In the case of ANOVA and regression, a single response variable is put on the left of the ~ operator, followed by

RHS Variable type Meaning Equiv. to
x numeric simple linear regression 1 + x
x + 0 numeric idem without intercept x - 1
a + b factor (numeric) two main crossed effects
a * b factor idem including interaction 1 + a + b + a:b
a / b factor nested relationship 1 + a + b + a %in% b

R's formula and data analysis

Most of the time, the same formula can be used to perform several 'data steps' (tidying and summarizing data, plotting, or reporting), but it is also the core element of many statistical models in R (linear and generalized linear models, decision trees, partitioning methods, etc.).

Split – Apply – Combine

(…) break up a big problem into manageable pieces, operate on each piece independently and then put all the pieces back together." (Wickham, 2011)

See the plyr or dplyr packages.

Aggregation of data

grp <- gl(n = 4, k = 5, labels = letters[1:4])
spl <- split(x, grp)        # split x by levels of grp
apl <- lapply(spl, mean)    # apply mean() to each split 
cbn <- rbind(x = apl)       # combine the means
##   a        b        c        d       
## x 120.1532 124.7476 118.9117 112.2948
## shorter version (other than `by()`, `tapply()`, or `ave()`):
aggregate(x ~ grp, FUN=mean)
##   grp        x
## 1   a 120.1532
## 2   b 124.7476
## 3   c 118.9117
## 4   d 112.2948

The analysis of variance

One-way ANOVA

Let \(y_{ij}\) be the \(j\text{th}\) observation in group \(i\) (factor \(A\), with \(a\) levels). An effect model can be written as

\[ y_{ij} = \mu + \alpha_i + \varepsilon_{ij}, \]

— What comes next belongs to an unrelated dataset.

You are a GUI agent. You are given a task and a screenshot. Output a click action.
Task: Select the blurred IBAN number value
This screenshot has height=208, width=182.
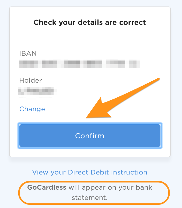pos(80,64)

where \(\mu\) stands for the overall (grand) mean, \(\alpha_i\) is the effect of group or treatment \(i\) (\(i=1,\dots,a\)), and \(\varepsilon_{ij}\sim \mathcal{N}(0,\sigma^2)\) reflects random error. The following restriction is usually considered: \(\sum_{i=1}^a\alpha_i=0\).

The null hypothesis reads: \(H_0:\alpha_1=\alpha_2=\dots=\alpha_a\). It can be tested with an F-test with \(a-1\) et \(N-a\) degrees of freedom.

The big picture

Each observation can be seen as a deviation from its group mean, \(y_{ij}=\bar y_i+\varepsilon_{ij}\). Then, the whole variability can be expressed as follows:

\[\underbrace{(y_{ij}-\bar y)}_{\text{total}}=\underbrace{(\bar y_{i\phantom{j}}\hskip-.5ex-\bar y)}_{\text{group}} + \underbrace{(y_{ij}-\bar y_i)}_{\text{residuals}}.\]

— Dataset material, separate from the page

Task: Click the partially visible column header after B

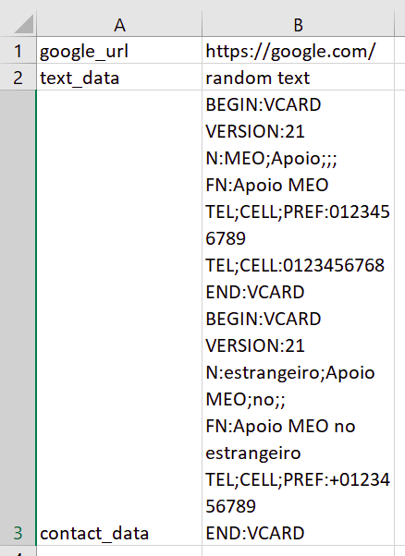Action: pyautogui.click(x=400, y=24)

Hence the term: decomposition of variance.

Assumptions, caveats, etc.

  • This is an omnibus test for which the alternative hypothesis reads \(\exists i,j\mid \alpha_i\neq\alpha_j,\: i, j=1,\dots,a\, (i\neq j)\). If the result is significant, it doesn't tell us which pairs of means really differ.
  • Beside independence of observations, this model assumes that variances are equal in each population (which is hard to assess with formal tests) and that residuals are approximately normally distributed.
  • As always, a statistically significant result does not necessarily mean an interesting result from a practical point of view: We need to provide a summary of raw or standardized effects.

Different scenarios



[1] J. Chambers and T. Hastie. Statistical Models in S. ISBN: 0534167649. Wadsworth & Brooks, 1992.

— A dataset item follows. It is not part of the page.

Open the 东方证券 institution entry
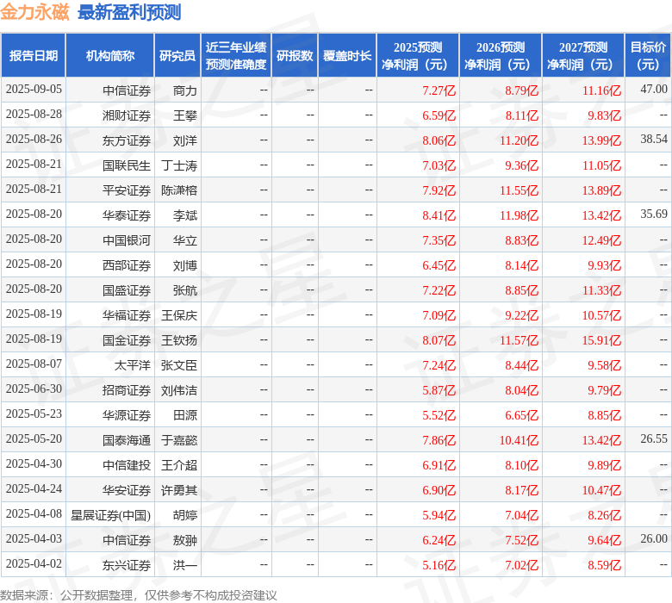Screen dimensions: 672x603 127,140
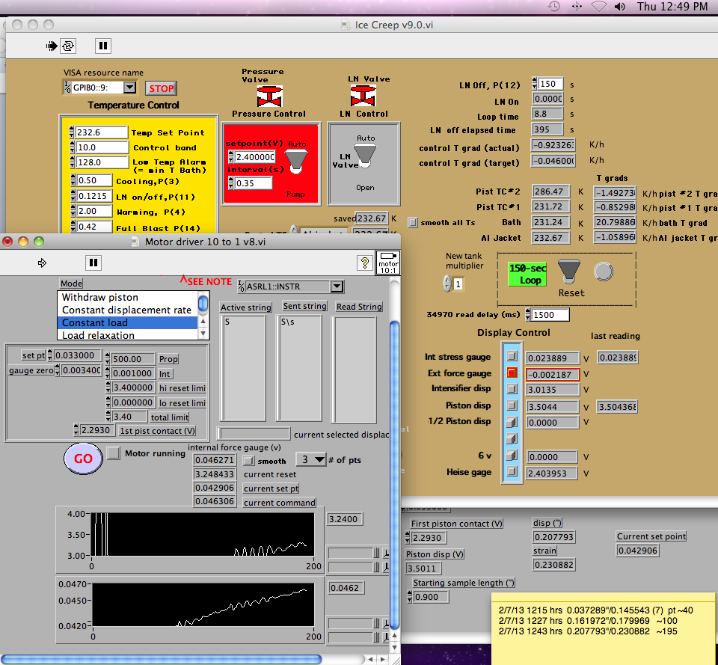Click the GO button

click(x=83, y=459)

[2] D. Montgomery. Design and Analysis of Experiments. 8th. John Wiley & Sons, 2012.

[3] H. Wickham. "The Split-Apply-Combine Strategy for Data Analysis". In: Journal of Statistical Software 40.1 (2011).

[4] G. Wilkinson and C. Rogers. "Symbolic description of factorial models for analysis of variance". In: Applied Statistics 22 (1973), pp. 392-399.